**The input**:
/---

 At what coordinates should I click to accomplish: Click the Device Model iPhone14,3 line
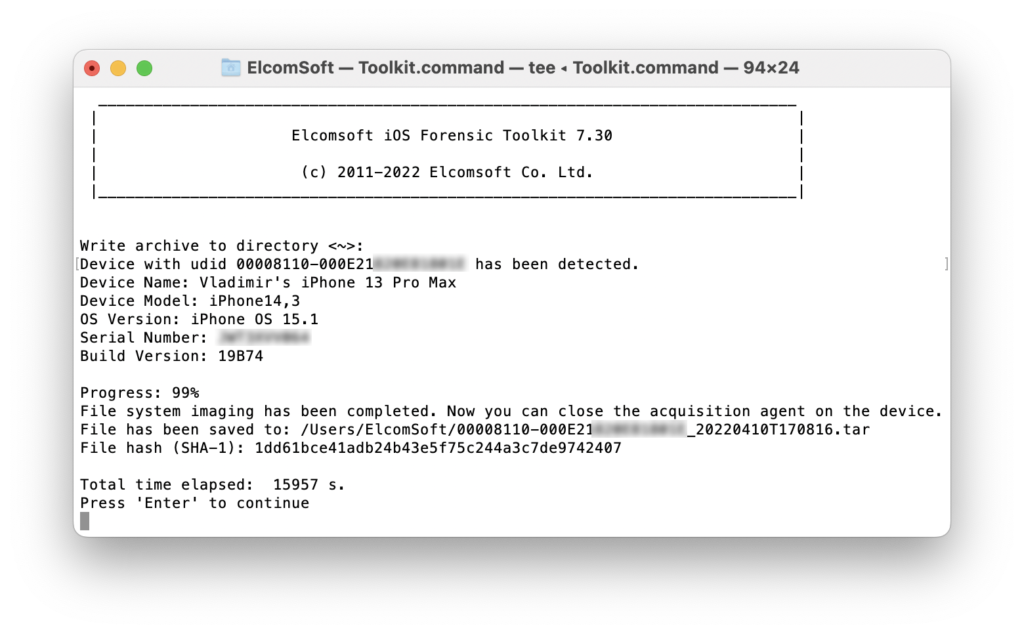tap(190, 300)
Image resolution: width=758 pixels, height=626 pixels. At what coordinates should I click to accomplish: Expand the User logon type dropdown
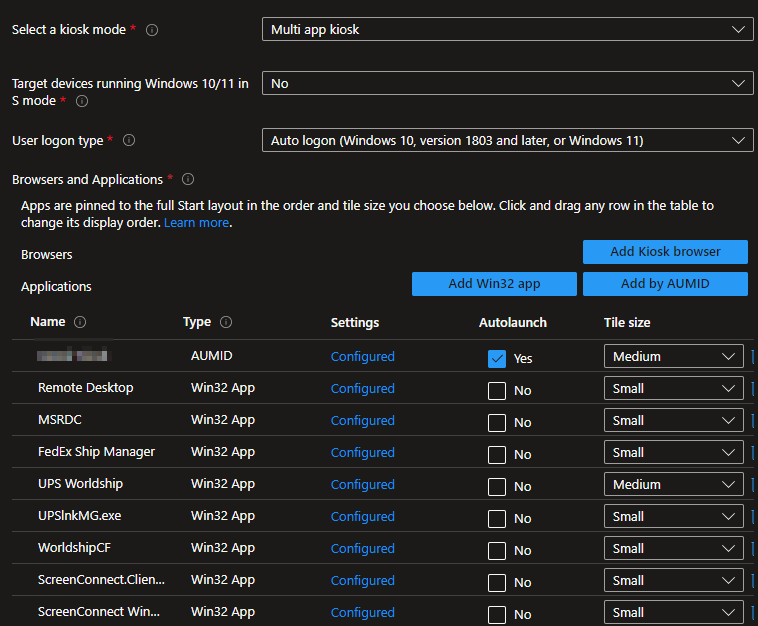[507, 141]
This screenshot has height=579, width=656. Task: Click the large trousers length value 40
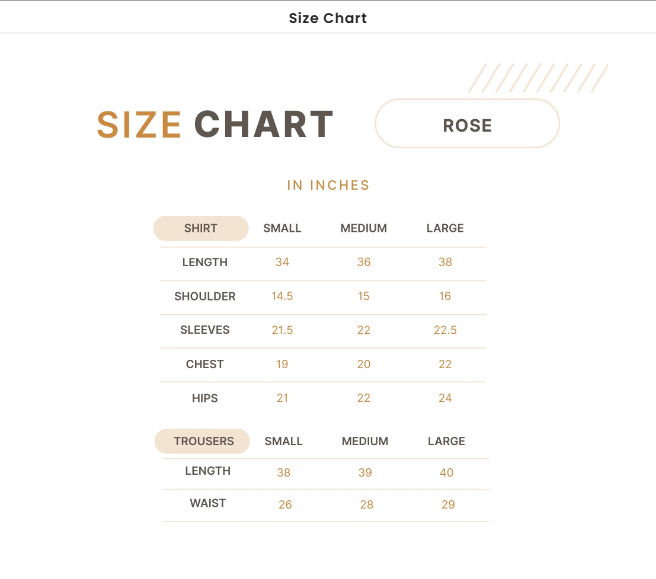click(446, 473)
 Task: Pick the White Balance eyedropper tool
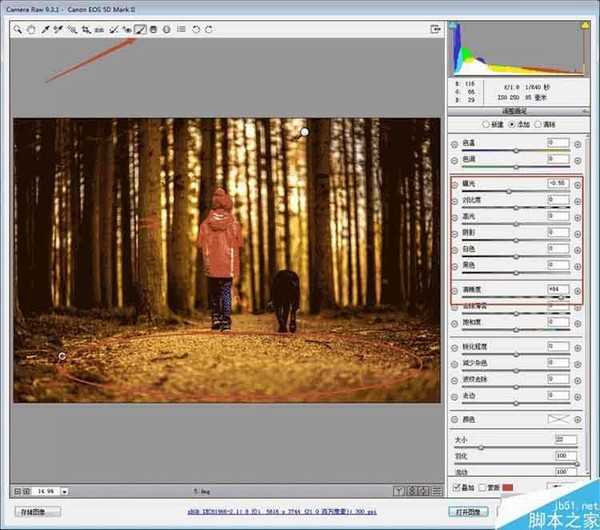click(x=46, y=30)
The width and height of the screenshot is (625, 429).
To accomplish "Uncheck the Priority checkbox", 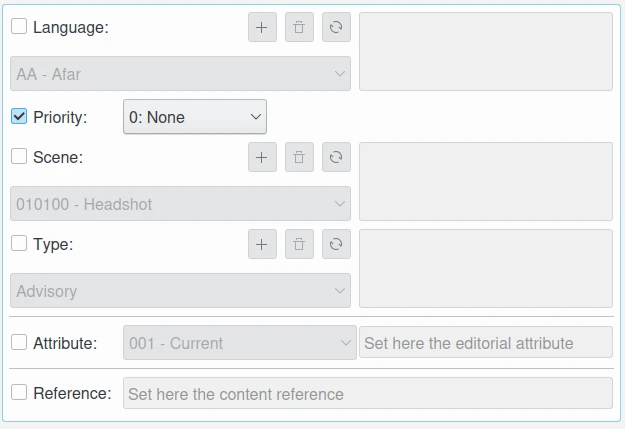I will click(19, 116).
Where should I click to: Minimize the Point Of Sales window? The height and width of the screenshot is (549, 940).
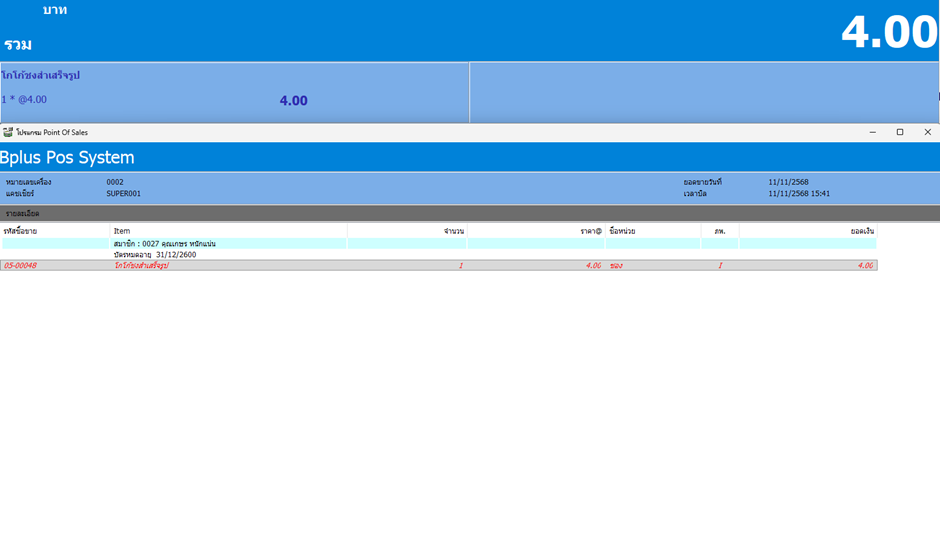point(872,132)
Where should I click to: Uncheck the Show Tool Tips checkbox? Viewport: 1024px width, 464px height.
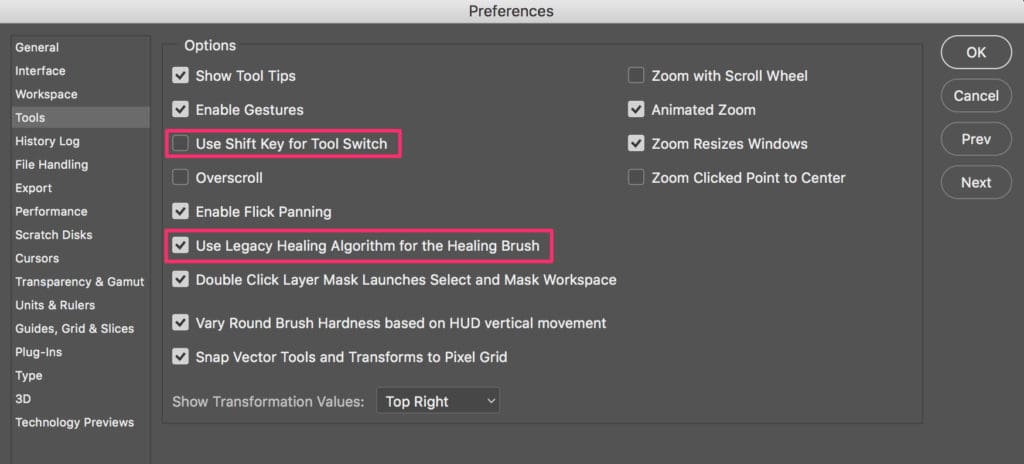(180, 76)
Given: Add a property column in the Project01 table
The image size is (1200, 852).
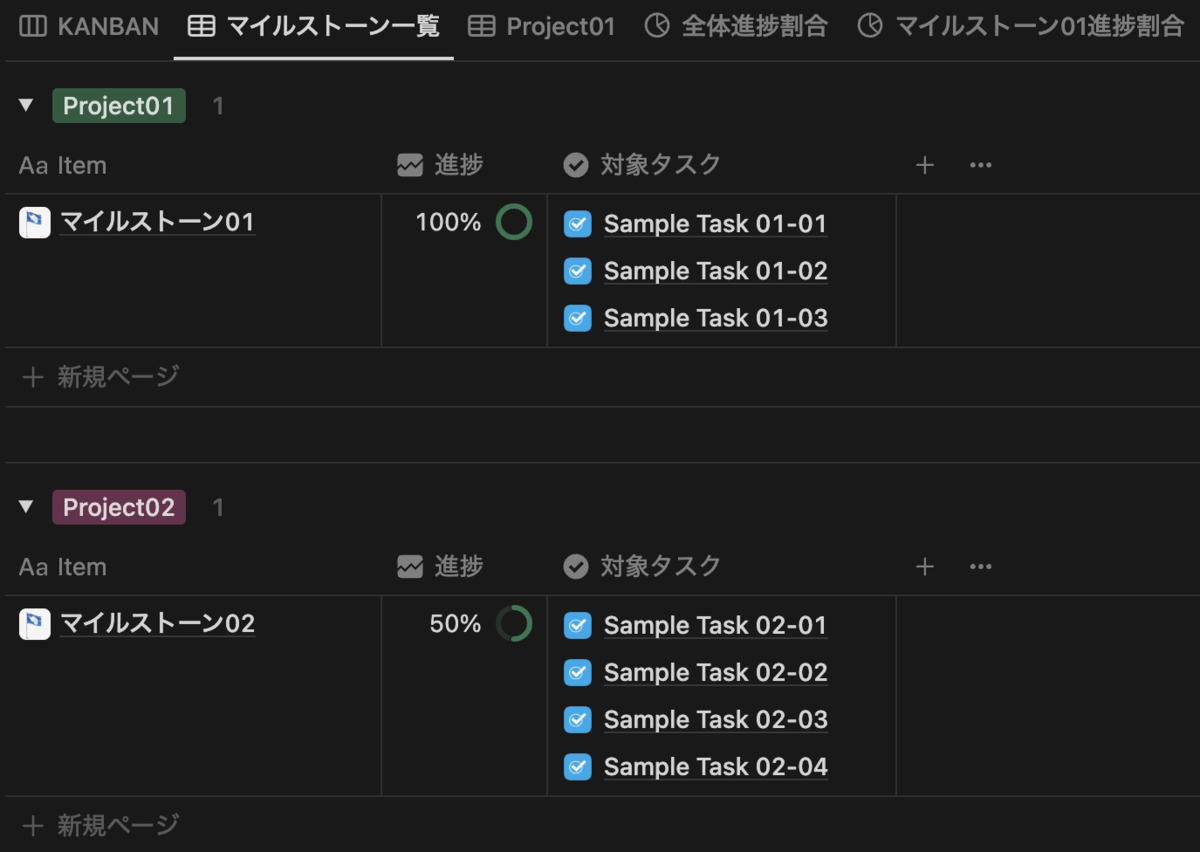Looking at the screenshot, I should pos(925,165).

\---

**Task details**: Find the line containing "Given: Add a" and copy it and each line after it through the end of the material, exactly, with no pictures.

**Answer area**:
Given: Add a property column in the Project01 table
The image size is (1200, 852).
Looking at the screenshot, I should pos(925,165).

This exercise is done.